Animal Place
- Formation: 1989; 37 years ago
- Founders: Kim Sturla and Ned Buyukmihci
- Tax ID no.: 68-0200668
- Legal status: 501(c)(3)
- Purpose: Animal protection
- Locations: Grass Valley, California; Petaluma, California; ;
- Website: animalplace.org

= Animal Place =

Animal Place, which was founded in 1989, is one of the oldest and largest sanctuaries for farmed animals in the United States. The main facility is located on 600 acres in Grass Valley, Nevada County, California, and provides refuge to roughly 300 neglected farmed animals at one time. In addition to the permanent sanctuary, Animal Place operates a 12-acre adoption center in Petaluma, California.

== History ==
Animal Place was started in 1989 by Kim Sturla and Ned Buyukmihci, who purchased 60 acres in Vacaville, California. In 2009, the sanctuary purchased its 600 acre permanent sanctuary in Grass Valley.
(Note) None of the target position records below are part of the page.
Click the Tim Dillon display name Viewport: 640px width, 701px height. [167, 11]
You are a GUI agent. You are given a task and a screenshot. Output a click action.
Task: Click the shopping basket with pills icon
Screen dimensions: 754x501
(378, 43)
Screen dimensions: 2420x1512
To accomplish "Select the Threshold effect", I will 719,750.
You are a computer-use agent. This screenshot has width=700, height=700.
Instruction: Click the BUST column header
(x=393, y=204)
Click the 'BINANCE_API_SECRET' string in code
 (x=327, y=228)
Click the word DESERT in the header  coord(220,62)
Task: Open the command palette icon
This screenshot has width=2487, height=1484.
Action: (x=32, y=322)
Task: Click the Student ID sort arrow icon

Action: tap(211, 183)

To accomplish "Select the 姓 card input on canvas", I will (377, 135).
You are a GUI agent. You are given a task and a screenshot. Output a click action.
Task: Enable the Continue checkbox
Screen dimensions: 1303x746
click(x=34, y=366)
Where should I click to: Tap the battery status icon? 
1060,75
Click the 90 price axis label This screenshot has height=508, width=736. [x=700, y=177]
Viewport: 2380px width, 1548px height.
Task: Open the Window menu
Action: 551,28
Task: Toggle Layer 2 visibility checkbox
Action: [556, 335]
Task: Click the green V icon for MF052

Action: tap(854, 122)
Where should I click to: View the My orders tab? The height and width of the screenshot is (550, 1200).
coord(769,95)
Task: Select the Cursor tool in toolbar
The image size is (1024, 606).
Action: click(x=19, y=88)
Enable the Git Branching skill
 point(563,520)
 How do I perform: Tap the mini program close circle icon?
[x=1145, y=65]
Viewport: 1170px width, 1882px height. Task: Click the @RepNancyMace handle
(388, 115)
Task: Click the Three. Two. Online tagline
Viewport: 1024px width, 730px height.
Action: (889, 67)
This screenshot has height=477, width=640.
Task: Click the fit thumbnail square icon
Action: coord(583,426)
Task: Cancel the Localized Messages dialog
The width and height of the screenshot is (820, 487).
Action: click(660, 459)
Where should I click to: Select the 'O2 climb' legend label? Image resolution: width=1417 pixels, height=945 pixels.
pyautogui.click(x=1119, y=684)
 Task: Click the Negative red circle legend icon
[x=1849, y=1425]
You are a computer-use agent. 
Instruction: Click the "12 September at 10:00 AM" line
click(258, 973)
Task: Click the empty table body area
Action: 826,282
Once the Grass Valley site was acquired, the original Vacaville location became known as the Rescue Ranch, and was used as a location to adopt out animals who were not going to live permanently in Grass Valley. In 2018, the Vacaville location was sold because local ordinances required that no more than 100 animals live on the property at one time. In 2019, a 12-acre replacement property, dubbed the Rescue Ranch 2.0, was purchased in Petaluma.

==Mission==
Animal Place extends support to all life with a special emphasis on farmed animals. This is executed by providing permanent sanctuary, education, legislation and appropriate placement of needy animals.

==Awards==
Animal Place (Grass Valley, California) won first prize in the “Best Sanctuary” category, earning $50,000 for the organization.

==Tax exempt status==
Animal Place is a 501(c)(3) charitable organization.